Sounds a bit nutty and fishy all at the same time :)

Dain...do you ever stop to think that maybe this whole marriage issue is just a smoke screen...part of a package deal to the Iranians...(we are going to give them what they want (uranium enrichment) and look the other way) all along hopeing that something called Iranian civil society is pro-american... The gay marriage issue is a hidden second prong of appeasement and gives the Republicans something to do while Rome is burning. Iran feels threatened by the consequences of american individualism, the spirit of which (individualism) they are trying to suppress in the name of holding together a pure muslim culture. The Marriage ammendment signals to Iran that "individualism" must be made submissive to "virtue" which can be imposed even in the United States.

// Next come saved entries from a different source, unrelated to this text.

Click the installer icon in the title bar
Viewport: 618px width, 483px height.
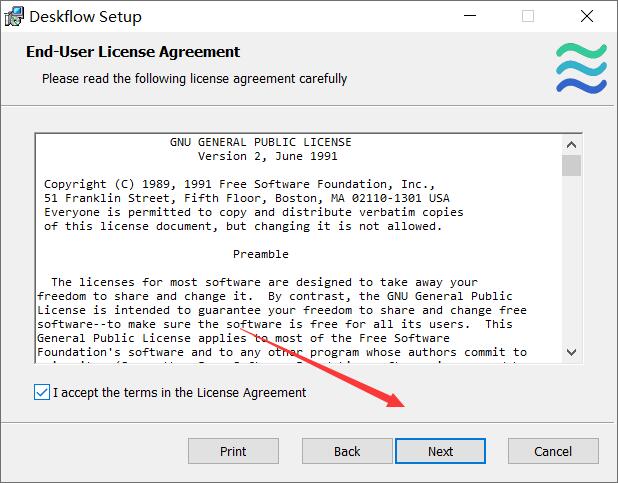(14, 17)
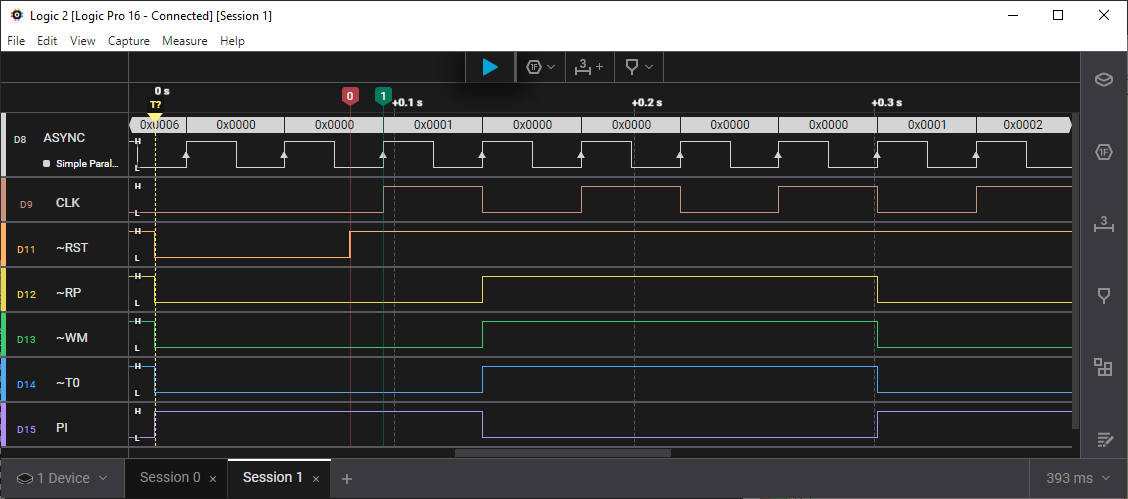Close the Session 1 tab
Image resolution: width=1128 pixels, height=499 pixels.
pyautogui.click(x=315, y=479)
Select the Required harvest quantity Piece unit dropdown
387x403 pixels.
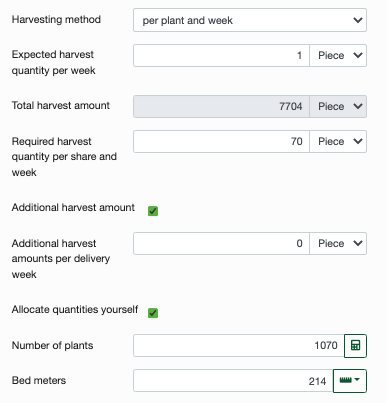(x=338, y=141)
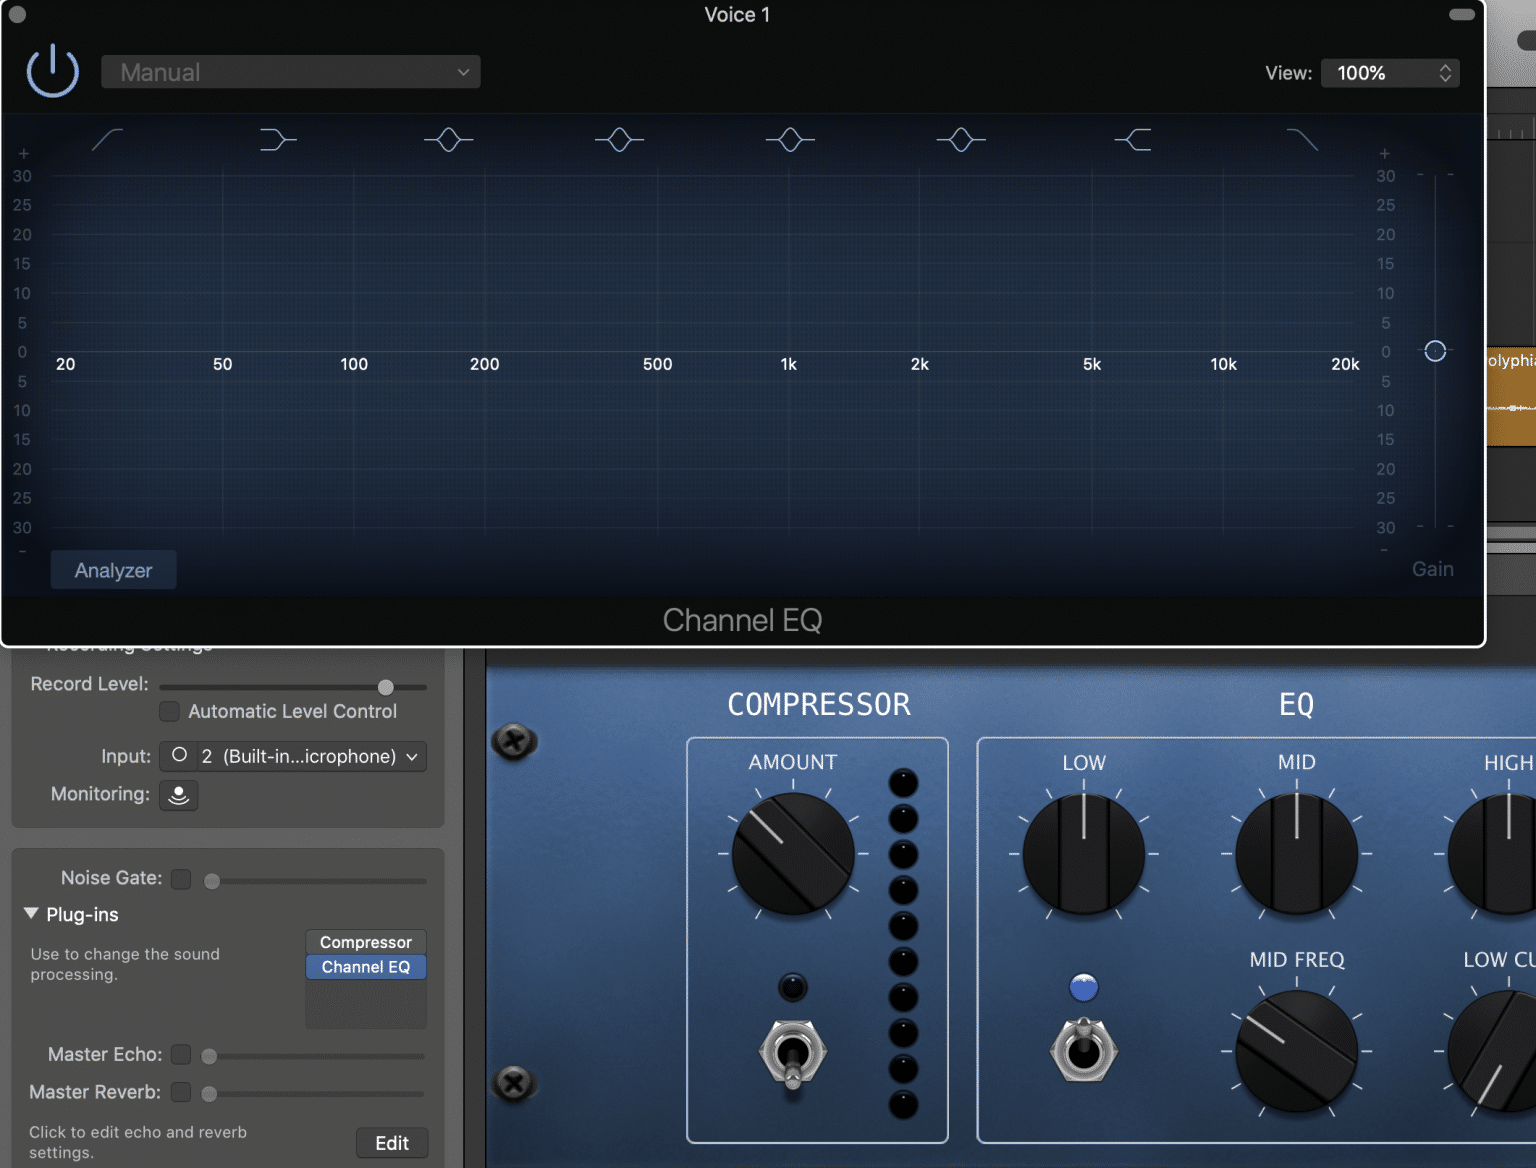The width and height of the screenshot is (1536, 1168).
Task: Enable Automatic Level Control
Action: click(x=170, y=711)
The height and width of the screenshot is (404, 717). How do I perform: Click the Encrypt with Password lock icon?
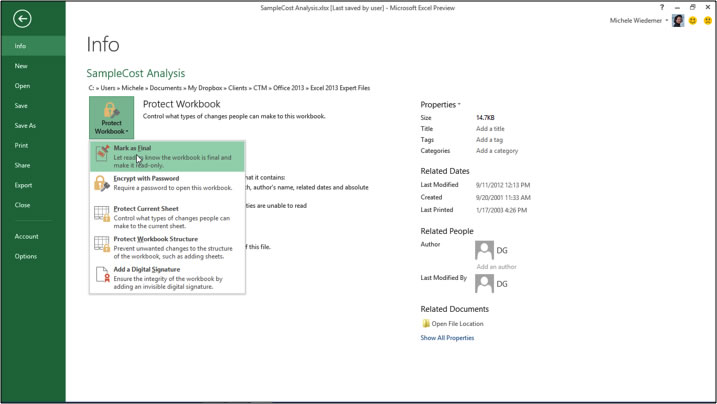pyautogui.click(x=102, y=183)
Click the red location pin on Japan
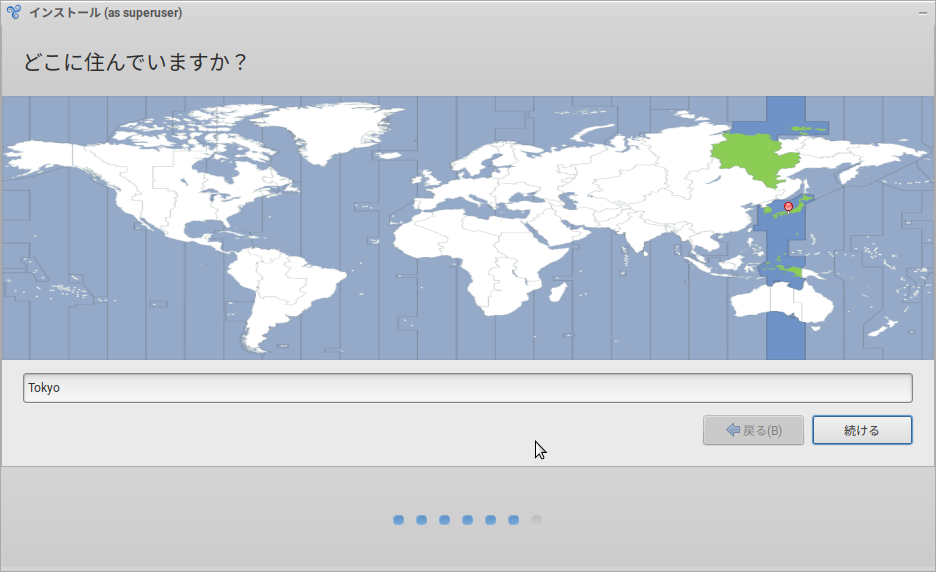 pos(788,207)
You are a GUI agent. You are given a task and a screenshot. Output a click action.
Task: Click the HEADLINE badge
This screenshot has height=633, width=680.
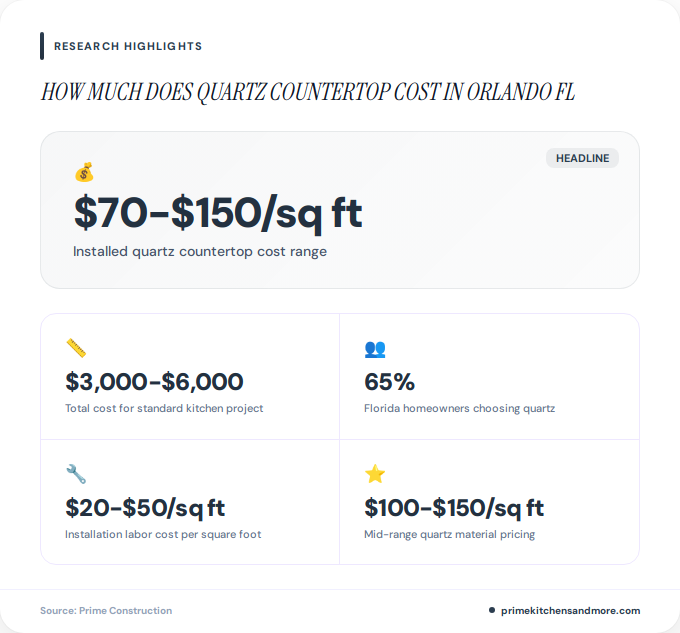coord(582,158)
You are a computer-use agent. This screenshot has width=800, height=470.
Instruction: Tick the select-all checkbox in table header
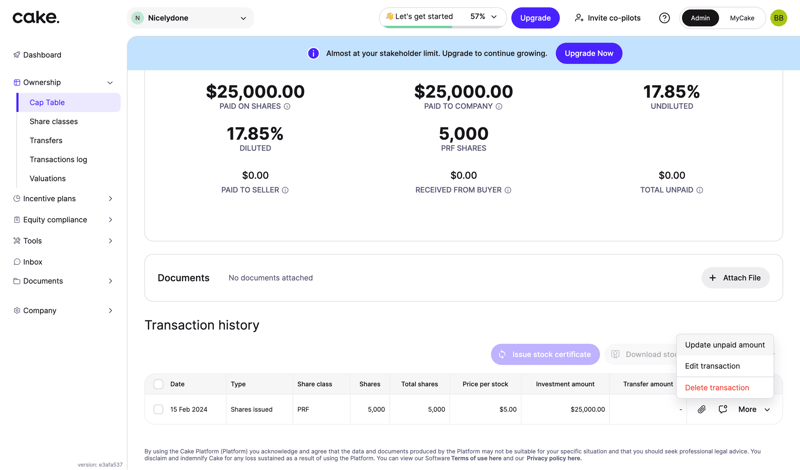(x=158, y=384)
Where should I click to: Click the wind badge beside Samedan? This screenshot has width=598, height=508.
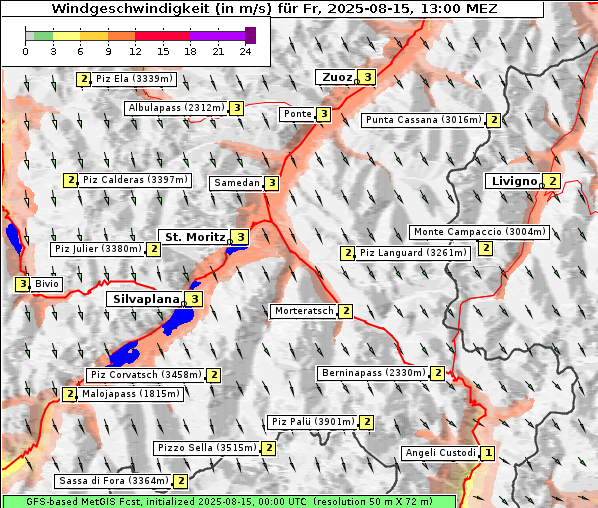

All the arguments showing marriage is a good thing are great...and 1 man and 1 woman will continue to be the norm for good reason...for a long time to come, as it was for a long time to pass...What do you fear?

"Virtue" doesn’t have to be "imposed"...that is the Iranian way.

Citizens capable of self-government arrise naturally because the creator endowed each with inalienable rights to life, liberty and the persuit of happiness and to achieve these goals he also gave them an ability to reason.

I would remind all that welfare policies are most often justified on the basis of shoaring up "moral capital" providing people a second chance ext... yet as Gilder notes this is an economic faux-pas...as are almost any attempts to finagle with "moral capital".

The idea that we have to produce citizens capable of self-government belittles the fact that human beings make choices...that the rich kid from a good christian familly can turn bad and that a poor kid raised by a divorced mother can make something of himself. This probably occurs because the rich kid was sheltered from consequence and thus reason was for the longest time inconsequential and mutable while for the poor kid it was constantly significant.

Unless our leaders (and political commentators) realize that they are not gardeners tending the next generation of topiaries to be sheltered from reasoning and the ensueing consequences...then we are all screwed, unless you extracate yourself from the pot and think for yourself.